Finding out how and when is best to start hand lettering originally started off as a bit of a mystery. I previously mentioned in ‘Lettering a Logo’, a few courses out there recommend learning the anatomy of letters and characters first. Some letterers give little exercises to start drawing letter forms. Then lead people onto tackling lettering itself, making the starting points seem quite varied.
So how do you start hand lettering, and when is best to start? After you’ve learnt the difference between serif or sans serif? Or once you can draw a straight line repetitively to make up part of a letter form? I will be honest, when I suggested lettering an existing logo in ‘Lettering A Logo’, as a good starting point for someone first setting out on their lettering journey, I began to worry. Was encouraging you to start drawing letters with a bit of structure really the best place for you to begin when starting out? Was it also the best exercise for me to start out with? As I’m pretty new to hand lettering too.

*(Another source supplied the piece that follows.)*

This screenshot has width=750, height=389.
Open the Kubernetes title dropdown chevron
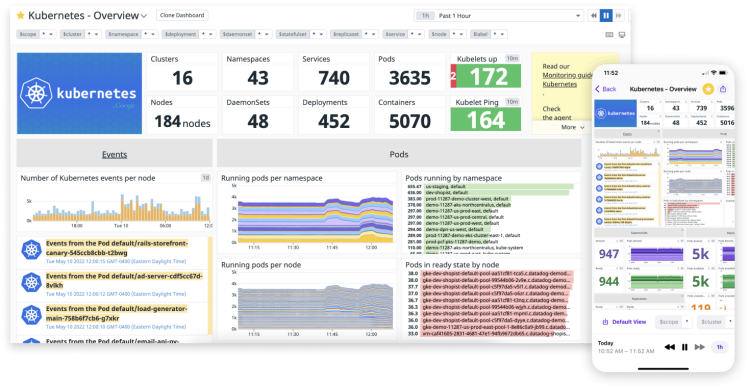(x=144, y=16)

It has always been important to me that this site contains accurate and helpful information. The last thing I want to do is lead you down the wrong path, or waste your time. With this in mind I decided it was best to do a bit more research on how and when you should begin hand lettering.
After looking through the structure of some popular lettering courses, and doing a few good old Google searches too. A bit of a pattern started to become clear.
There is no one special path you should follow when starting hand lettering. There is also no specific time that’s best to start hand lettering.
By now you might be thinking if there is no wrong or right way to start hand lettering, how should I start?
How to start hand lettering
Recommending that you start by hand lettering an existing logo wasn’t a bad suggestion, and it could be a good place for you to start. However the way how you learn and the way you carry out tasks normally, could be a deciding factor in how you start learning lettering. People learn in very different ways. When I took my exams at school I had to make bullet points of my detailed notes so I would remember the important points. Then kept reading the bullet points up until the relevant exam started. My brother would just read through something once maybe twice and remember it very easily, so he did very little studying towards his exams and still came out with good grades.
There are a number of different starting points for starting hand lettering, and anyone of them could be right for you. You could take a lettering course which will give you starting exercises. You could do as I suggested, letter something you’re familiar with like an existing logo. You could find someone else’s lettering and try to make copies of that. Instagram is a great source for hand lettering examples, especially if you search for #handlettering or #lettering. Just remember if you do copy somebody else’s work, not to share it without their permission first. The important thing is to just choose a starting point, and you can develop it in the direction you want to progress.
Although I couldn’t find one specific starting point on how to begin lettering. One of the key things that did keep getting highlighted was inspiration.
Inspiration is a big part of any lettering project, and luckily there is a lot of inspiration to be found. Books, packaging, logos, magazines and the internet are just a few of the sources around that can provide us with inspiration. Finding good sources of inspiration may make starting lettering a lot easier for you.
When to start hand lettering
When to start learning hand lettering is a lot like buying a car. Some people will do a little research on a car first, then just buy it. When applied to lettering a person might learn a little about lettering anatomy and what’s involved, then start drawing letters. Another person might go out with the intention of getting a new car, and have one within the hour. That would be the equivalent of someone just jumping in and starting lettering right away, even though they’re not too familiar with it. Someone else may spend weeks planning ahead, researching the type of car they want, working out an order of garages they’re going to visit. All before they come home with their new car. Again you can compare this to lettering when a person spends weeks researching what lettering is all about, building up knowledge until they feel ready to start hand lettering.
None of the above ways to start lettering are bad. These behaviours for starting something new are what we’re comfortable with. Often when we are comfortable we learn and create best, on other occasions being pushed from our comfort zones can get more out of us. The important thing to remember is that we learn a lot from actually doing things, and also from our mistakes. So my advice would be that even if you don’t quite feel ready to start lettering, and you’re worried what you create won’t be good, you’ll still learn some valuable things just by trying. As again like buying a car, anyone of those cars, the one bought with a little research, the one bought spur of the moment, or the one bought with lots of planning and research, could all turn out to be great cars. They will all need regular services (letter practice) to stay great though.